— start —

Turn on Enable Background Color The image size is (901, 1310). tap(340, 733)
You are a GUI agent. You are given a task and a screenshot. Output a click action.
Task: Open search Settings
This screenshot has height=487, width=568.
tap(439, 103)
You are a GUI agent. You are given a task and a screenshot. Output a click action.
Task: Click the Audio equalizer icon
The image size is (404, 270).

— end —
— start —

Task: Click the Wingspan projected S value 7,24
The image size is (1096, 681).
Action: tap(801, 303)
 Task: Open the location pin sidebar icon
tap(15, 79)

— end —

Stated goal | Transcribe the lines above verbatim, starting with the line containing "Turn on Enable" and ending after the line containing "The image size is (404, 270).".

Reply |
Turn on Enable Background Color The image size is (901, 1310). tap(340, 733)
You are a GUI agent. You are given a task and a screenshot. Output a click action.
Task: Open search Settings
This screenshot has height=487, width=568.
tap(439, 103)
You are a GUI agent. You are given a task and a screenshot. Output a click action.
Task: Click the Audio equalizer icon
The image size is (404, 270).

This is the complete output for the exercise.